Material for this task
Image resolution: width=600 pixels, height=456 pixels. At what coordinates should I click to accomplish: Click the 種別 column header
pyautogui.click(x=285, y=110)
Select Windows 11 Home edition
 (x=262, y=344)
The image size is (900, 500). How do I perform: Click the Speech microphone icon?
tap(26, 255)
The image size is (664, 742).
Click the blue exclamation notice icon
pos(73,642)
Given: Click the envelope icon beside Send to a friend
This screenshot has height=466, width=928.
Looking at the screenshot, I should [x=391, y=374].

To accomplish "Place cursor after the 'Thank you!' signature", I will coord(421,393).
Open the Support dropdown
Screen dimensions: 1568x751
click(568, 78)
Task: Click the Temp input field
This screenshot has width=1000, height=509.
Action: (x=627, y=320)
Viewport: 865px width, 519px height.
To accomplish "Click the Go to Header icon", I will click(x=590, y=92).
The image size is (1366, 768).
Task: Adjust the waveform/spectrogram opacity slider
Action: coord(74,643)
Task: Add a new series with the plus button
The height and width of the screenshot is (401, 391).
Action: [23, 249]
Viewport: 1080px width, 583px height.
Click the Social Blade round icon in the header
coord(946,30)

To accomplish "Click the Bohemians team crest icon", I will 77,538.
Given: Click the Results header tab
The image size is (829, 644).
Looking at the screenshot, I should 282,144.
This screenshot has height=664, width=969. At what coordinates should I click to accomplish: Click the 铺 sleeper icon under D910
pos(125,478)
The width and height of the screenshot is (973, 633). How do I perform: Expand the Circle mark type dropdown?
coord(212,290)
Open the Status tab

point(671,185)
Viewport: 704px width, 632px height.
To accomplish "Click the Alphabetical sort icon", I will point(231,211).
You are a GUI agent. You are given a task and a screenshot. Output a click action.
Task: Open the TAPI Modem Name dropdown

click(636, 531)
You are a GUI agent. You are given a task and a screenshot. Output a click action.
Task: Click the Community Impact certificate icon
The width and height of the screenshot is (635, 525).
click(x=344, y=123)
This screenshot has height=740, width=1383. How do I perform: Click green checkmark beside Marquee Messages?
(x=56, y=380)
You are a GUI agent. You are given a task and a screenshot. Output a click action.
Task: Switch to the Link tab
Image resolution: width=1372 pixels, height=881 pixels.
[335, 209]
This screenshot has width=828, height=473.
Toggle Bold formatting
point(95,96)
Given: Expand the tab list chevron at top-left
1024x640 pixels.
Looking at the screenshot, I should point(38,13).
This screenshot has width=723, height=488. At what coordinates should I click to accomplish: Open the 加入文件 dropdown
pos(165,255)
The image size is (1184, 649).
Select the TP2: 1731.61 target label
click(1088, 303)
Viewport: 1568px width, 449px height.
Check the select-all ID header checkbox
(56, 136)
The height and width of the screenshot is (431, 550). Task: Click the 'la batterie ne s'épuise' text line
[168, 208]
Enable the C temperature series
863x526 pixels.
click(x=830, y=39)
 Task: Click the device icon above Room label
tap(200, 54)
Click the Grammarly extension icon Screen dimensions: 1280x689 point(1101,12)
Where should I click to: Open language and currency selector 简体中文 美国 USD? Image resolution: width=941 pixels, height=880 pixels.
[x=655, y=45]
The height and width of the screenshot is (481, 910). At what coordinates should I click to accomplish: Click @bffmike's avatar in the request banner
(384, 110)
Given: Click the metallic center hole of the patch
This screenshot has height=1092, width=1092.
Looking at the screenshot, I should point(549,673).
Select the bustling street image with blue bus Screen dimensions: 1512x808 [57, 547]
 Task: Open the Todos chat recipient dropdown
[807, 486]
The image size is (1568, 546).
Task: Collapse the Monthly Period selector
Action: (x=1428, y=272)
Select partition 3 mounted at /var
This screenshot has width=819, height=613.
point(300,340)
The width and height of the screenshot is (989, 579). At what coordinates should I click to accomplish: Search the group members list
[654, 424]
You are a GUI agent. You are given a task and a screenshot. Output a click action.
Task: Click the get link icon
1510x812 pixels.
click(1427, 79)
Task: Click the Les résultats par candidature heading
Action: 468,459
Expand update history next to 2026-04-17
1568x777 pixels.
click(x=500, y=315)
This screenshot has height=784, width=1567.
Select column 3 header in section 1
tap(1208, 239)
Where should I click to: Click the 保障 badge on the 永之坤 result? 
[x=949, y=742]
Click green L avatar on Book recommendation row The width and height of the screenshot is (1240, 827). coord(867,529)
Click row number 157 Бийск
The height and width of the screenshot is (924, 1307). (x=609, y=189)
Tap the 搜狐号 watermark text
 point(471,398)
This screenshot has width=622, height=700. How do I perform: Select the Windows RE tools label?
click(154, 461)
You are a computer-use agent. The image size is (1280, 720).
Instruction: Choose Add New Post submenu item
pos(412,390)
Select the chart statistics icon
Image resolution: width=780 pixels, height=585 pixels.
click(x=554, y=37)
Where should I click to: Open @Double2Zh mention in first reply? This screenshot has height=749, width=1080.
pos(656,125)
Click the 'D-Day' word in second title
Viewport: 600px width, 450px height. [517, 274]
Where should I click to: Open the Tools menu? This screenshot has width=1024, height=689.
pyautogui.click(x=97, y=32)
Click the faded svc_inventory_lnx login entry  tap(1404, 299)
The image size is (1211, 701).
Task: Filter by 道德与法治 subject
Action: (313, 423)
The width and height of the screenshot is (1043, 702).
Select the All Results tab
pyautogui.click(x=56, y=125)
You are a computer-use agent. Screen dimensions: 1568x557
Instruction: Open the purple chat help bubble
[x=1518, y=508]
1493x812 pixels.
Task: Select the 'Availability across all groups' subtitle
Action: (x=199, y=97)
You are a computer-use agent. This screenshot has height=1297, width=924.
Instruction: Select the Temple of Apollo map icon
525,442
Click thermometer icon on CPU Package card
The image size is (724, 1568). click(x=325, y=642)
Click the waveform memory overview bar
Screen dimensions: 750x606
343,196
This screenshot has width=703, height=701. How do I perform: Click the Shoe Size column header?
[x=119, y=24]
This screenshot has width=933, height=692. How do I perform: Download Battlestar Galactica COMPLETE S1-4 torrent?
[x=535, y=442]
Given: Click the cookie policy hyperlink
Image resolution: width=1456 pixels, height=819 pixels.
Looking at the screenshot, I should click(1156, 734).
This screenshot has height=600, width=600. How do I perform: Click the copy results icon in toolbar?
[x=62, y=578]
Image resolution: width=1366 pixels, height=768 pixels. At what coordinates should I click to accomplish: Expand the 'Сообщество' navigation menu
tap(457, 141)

Prompt
Exactly as shown, output all of the material above.

Answer to this exercise
Image resolution: width=600 pixels, height=456 pixels. At what coordinates should I click to accomplish: Click the 種別 column header
pyautogui.click(x=285, y=110)
Select Windows 11 Home edition
 (x=262, y=344)
The image size is (900, 500). How do I perform: Click the Speech microphone icon?
tap(26, 255)
The image size is (664, 742).
Click the blue exclamation notice icon
pos(73,642)
Given: Click the envelope icon beside Send to a friend
This screenshot has height=466, width=928.
Looking at the screenshot, I should [x=391, y=374].

To accomplish "Place cursor after the 'Thank you!' signature", I will coord(421,393).
Open the Support dropdown
Screen dimensions: 1568x751
click(568, 78)
Task: Click the Temp input field
This screenshot has width=1000, height=509.
Action: (x=627, y=320)
Viewport: 865px width, 519px height.
To accomplish "Click the Go to Header icon", I will click(x=590, y=92).
The image size is (1366, 768).
Task: Adjust the waveform/spectrogram opacity slider
Action: coord(74,643)
Task: Add a new series with the plus button
The height and width of the screenshot is (401, 391).
Action: [23, 249]
Viewport: 1080px width, 583px height.
Click the Social Blade round icon in the header
coord(946,30)

To accomplish "Click the Bohemians team crest icon", I will 77,538.
Given: Click the Results header tab
The image size is (829, 644).
Looking at the screenshot, I should 282,144.
This screenshot has height=664, width=969. At what coordinates should I click to accomplish: Click the 铺 sleeper icon under D910
pos(125,478)
The width and height of the screenshot is (973, 633). How do I perform: Expand the Circle mark type dropdown?
coord(212,290)
Open the Status tab

point(671,185)
Viewport: 704px width, 632px height.
To accomplish "Click the Alphabetical sort icon", I will point(231,211).
You are a GUI agent. You are given a task and a screenshot. Output a click action.
Task: Open the TAPI Modem Name dropdown

click(636, 531)
You are a GUI agent. You are given a task and a screenshot. Output a click action.
Task: Click the Community Impact certificate icon
The width and height of the screenshot is (635, 525).
click(x=344, y=123)
This screenshot has height=740, width=1383. How do I perform: Click green checkmark beside Marquee Messages?
(x=56, y=380)
You are a GUI agent. You are given a task and a screenshot. Output a click action.
Task: Switch to the Link tab
Image resolution: width=1372 pixels, height=881 pixels.
[335, 209]
This screenshot has width=828, height=473.
Toggle Bold formatting
point(95,96)
Given: Expand the tab list chevron at top-left
1024x640 pixels.
Looking at the screenshot, I should point(38,13).
This screenshot has width=723, height=488. At what coordinates should I click to accomplish: Open the 加入文件 dropdown
pos(165,255)
The image size is (1184, 649).
Select the TP2: 1731.61 target label
click(1088, 303)
Viewport: 1568px width, 449px height.
Check the select-all ID header checkbox
(56, 136)
The height and width of the screenshot is (431, 550). Task: Click the 'la batterie ne s'épuise' text line
[168, 208]
Enable the C temperature series
863x526 pixels.
click(x=830, y=39)
 Task: Click the device icon above Room label
tap(200, 54)
Click the Grammarly extension icon Screen dimensions: 1280x689 point(1101,12)
Where should I click to: Open language and currency selector 简体中文 美国 USD? Image resolution: width=941 pixels, height=880 pixels.
[x=655, y=45]
The height and width of the screenshot is (481, 910). At what coordinates should I click to accomplish: Click @bffmike's avatar in the request banner
(384, 110)
Given: Click the metallic center hole of the patch
This screenshot has height=1092, width=1092.
Looking at the screenshot, I should point(549,673).
Select the bustling street image with blue bus Screen dimensions: 1512x808 [57, 547]
 Task: Open the Todos chat recipient dropdown
[807, 486]
The image size is (1568, 546).
Task: Collapse the Monthly Period selector
Action: (x=1428, y=272)
Select partition 3 mounted at /var
This screenshot has width=819, height=613.
point(300,340)
The width and height of the screenshot is (989, 579). At what coordinates should I click to accomplish: Search the group members list
[654, 424]
You are a GUI agent. You are given a task and a screenshot. Output a click action.
Task: Click the get link icon
1510x812 pixels.
click(1427, 79)
Task: Click the Les résultats par candidature heading
Action: 468,459
Expand update history next to 2026-04-17
1568x777 pixels.
click(x=500, y=315)
This screenshot has height=784, width=1567.
Select column 3 header in section 1
tap(1208, 239)
Where should I click to: Click the 保障 badge on the 永之坤 result? 
[x=949, y=742]
Click green L avatar on Book recommendation row The width and height of the screenshot is (1240, 827). coord(867,529)
Click row number 157 Бийск
The height and width of the screenshot is (924, 1307). (x=609, y=189)
Tap the 搜狐号 watermark text
 point(471,398)
This screenshot has width=622, height=700. How do I perform: Select the Windows RE tools label?
click(154, 461)
You are a computer-use agent. The image size is (1280, 720).
Instruction: Choose Add New Post submenu item
pos(412,390)
Select the chart statistics icon
Image resolution: width=780 pixels, height=585 pixels.
click(x=554, y=37)
Where should I click to: Open @Double2Zh mention in first reply? This screenshot has height=749, width=1080.
pos(656,125)
Click the 'D-Day' word in second title
Viewport: 600px width, 450px height. [517, 274]
Where should I click to: Open the Tools menu? This screenshot has width=1024, height=689.
pyautogui.click(x=97, y=32)
Click the faded svc_inventory_lnx login entry  tap(1404, 299)
The image size is (1211, 701).
Task: Filter by 道德与法治 subject
Action: (313, 423)
The width and height of the screenshot is (1043, 702).
Select the All Results tab
pyautogui.click(x=56, y=125)
You are a computer-use agent. Screen dimensions: 1568x557
Instruction: Open the purple chat help bubble
[x=1518, y=508]
1493x812 pixels.
Task: Select the 'Availability across all groups' subtitle
Action: (x=199, y=97)
You are a computer-use agent. This screenshot has height=1297, width=924.
Instruction: Select the Temple of Apollo map icon
525,442
Click thermometer icon on CPU Package card
The image size is (724, 1568). click(x=325, y=642)
Click the waveform memory overview bar
Screen dimensions: 750x606
343,196
This screenshot has width=703, height=701. How do I perform: Click the Shoe Size column header?
[x=119, y=24]
This screenshot has width=933, height=692. How do I perform: Download Battlestar Galactica COMPLETE S1-4 torrent?
[x=535, y=442]
Given: Click the cookie policy hyperlink
Image resolution: width=1456 pixels, height=819 pixels.
Looking at the screenshot, I should click(1156, 734).
This screenshot has height=600, width=600. How do I perform: Click the copy results icon in toolbar?
[x=62, y=578]
Image resolution: width=1366 pixels, height=768 pixels. At what coordinates should I click to accomplish: Expand the 'Сообщество' navigation menu
tap(457, 141)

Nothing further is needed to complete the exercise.